WASHINGTON STATE – For Washington residents, getting help from state government could soon become easier and more secure, thanks in part to increased use of artificial intelligence.
Early next year, the state will launch the first public version of a new Resident Portal as part of a redesigned and expanded wa.gov. It will give people a single place to sign in and find and use online services across state agencies.
Officials say the goal is to save time, reduce frustration and make government work more like private sector sites like Amazon, but with public accountability at the center.
In an interview on TVW’s “Inside Olympia,” Washington’s chief technology officer, Gretchen Peri, called the effort “an exercise in efficiency and effectiveness,” adding that government must “constantly look to strike” this balance on behalf of the public.
The rollout will be phased.
A pilot completed this past June tested a personal profile, AI chatbots and tailored service recommendations, for things like professional license renewals, social services, cash benefits and assistance with employment, higher education and workforce training.
A statewide rollout began the next month, with the first public version planned for early 2026 as the state retires its older Secure Access Washington login system. The state expects to add agencies and features through 2029.
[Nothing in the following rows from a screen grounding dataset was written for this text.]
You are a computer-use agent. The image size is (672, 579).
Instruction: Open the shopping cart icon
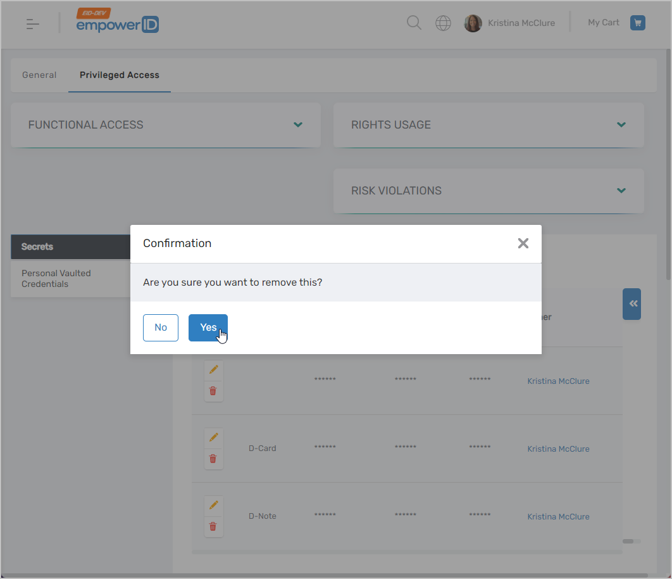click(637, 23)
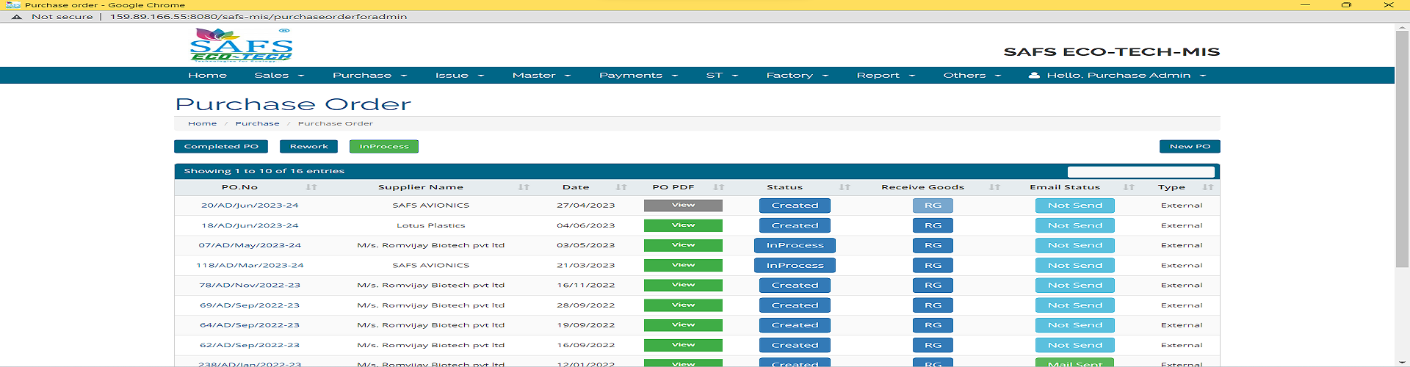Viewport: 1410px width, 367px height.
Task: Sort by Email Status column icon
Action: [x=1129, y=187]
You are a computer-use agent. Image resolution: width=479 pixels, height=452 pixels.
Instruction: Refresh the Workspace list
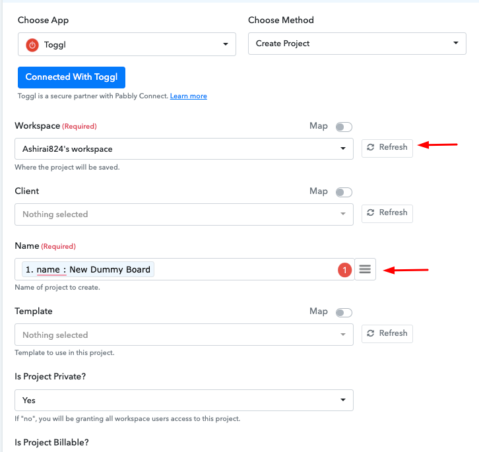click(387, 148)
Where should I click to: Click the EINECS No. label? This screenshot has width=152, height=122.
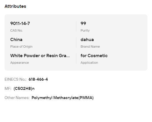point(15,80)
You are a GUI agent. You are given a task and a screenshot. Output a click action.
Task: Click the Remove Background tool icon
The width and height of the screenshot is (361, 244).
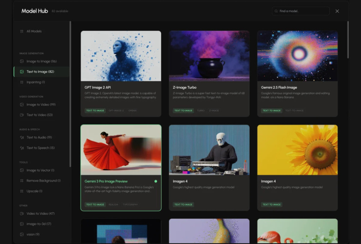pyautogui.click(x=21, y=181)
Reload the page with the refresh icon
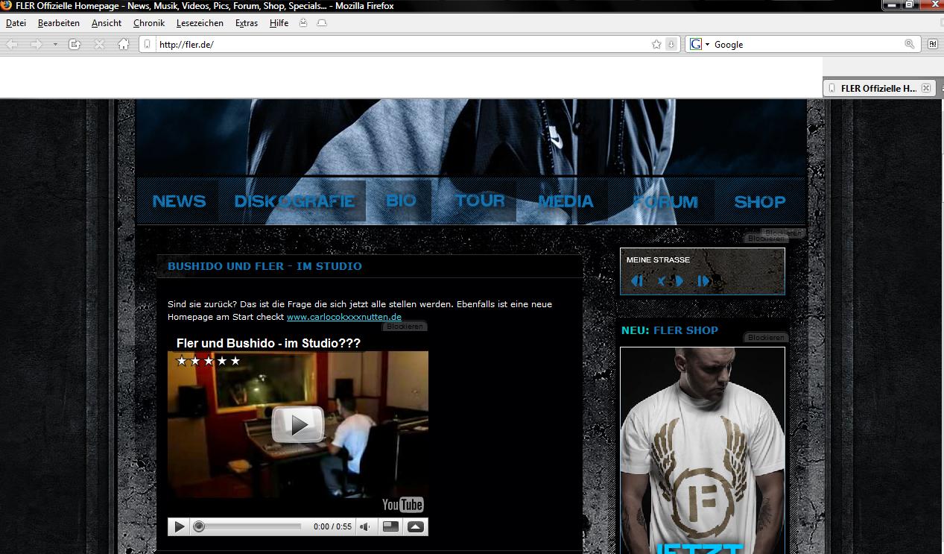The height and width of the screenshot is (554, 944). 75,45
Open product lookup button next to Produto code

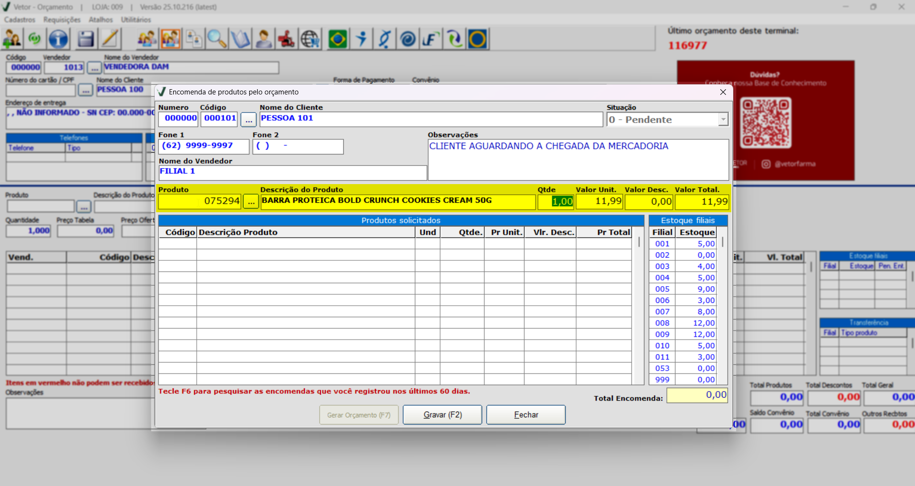(x=251, y=202)
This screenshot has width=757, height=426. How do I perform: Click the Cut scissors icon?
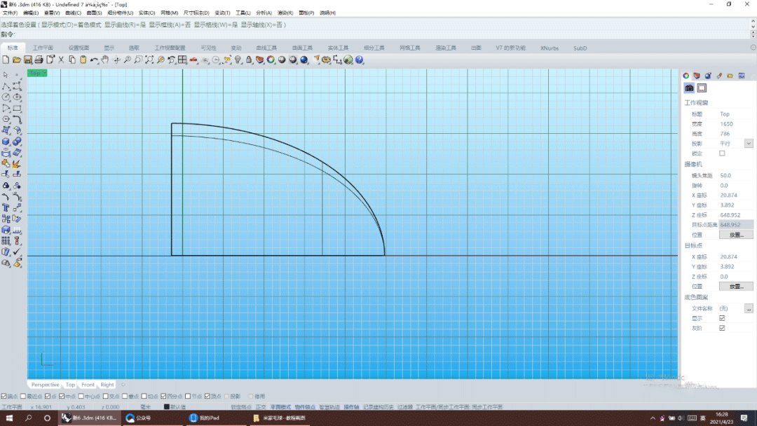(61, 60)
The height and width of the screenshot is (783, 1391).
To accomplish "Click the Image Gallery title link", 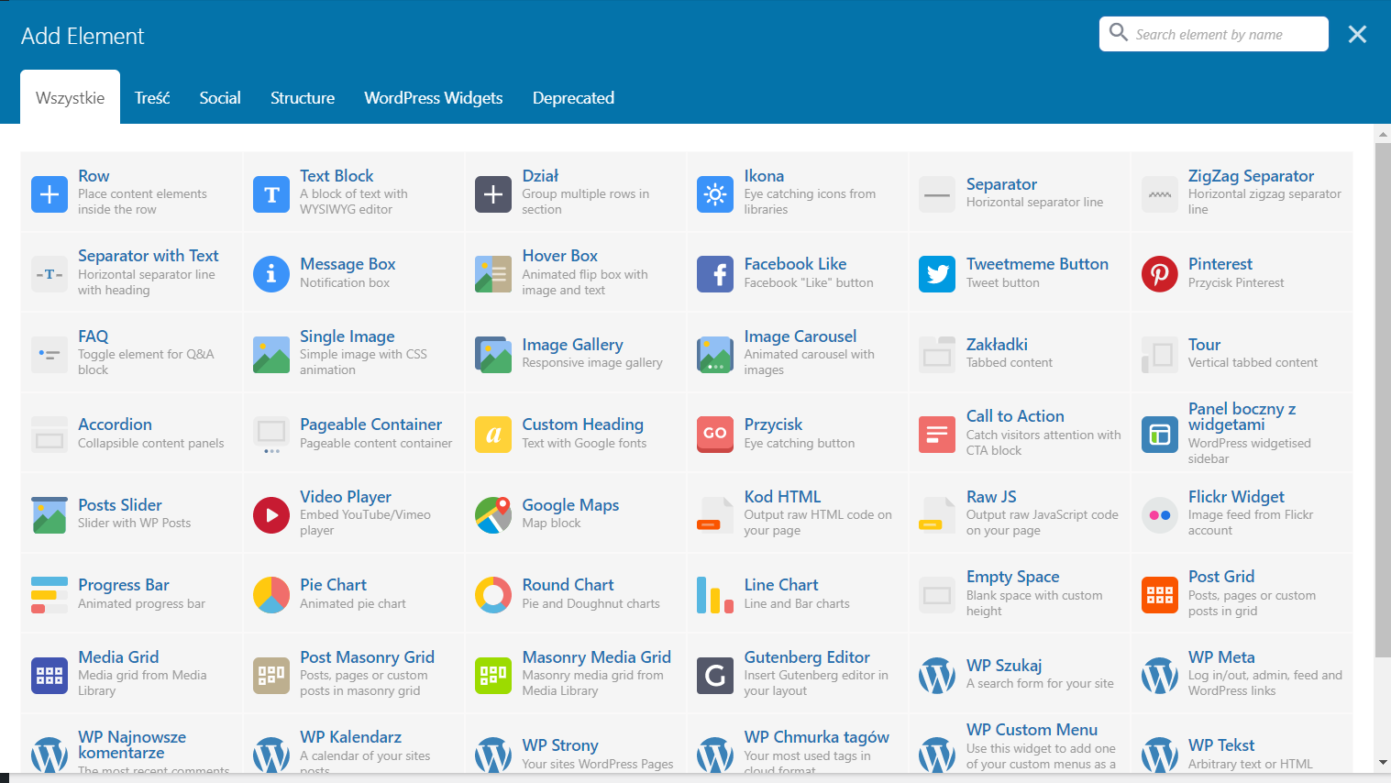I will [x=572, y=345].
The project builds on more than 25 years of digital government. Washington launched Access Washington in 1998, one of the nation’s first government web portals, to help people find services online.
The new Resident Portal comes with technologies that help deliver on that original promise, with tools designed for cellphone users. Instead of navigating hundreds of agency sites and logins, residents will use a single connected system spanning more than 140 agencies.
Chief Privacy Officer Katy Ruckle, also appearing on “Inside Olympia,” told host Austin Jenkins the portal’s success depends on maintaining public trust.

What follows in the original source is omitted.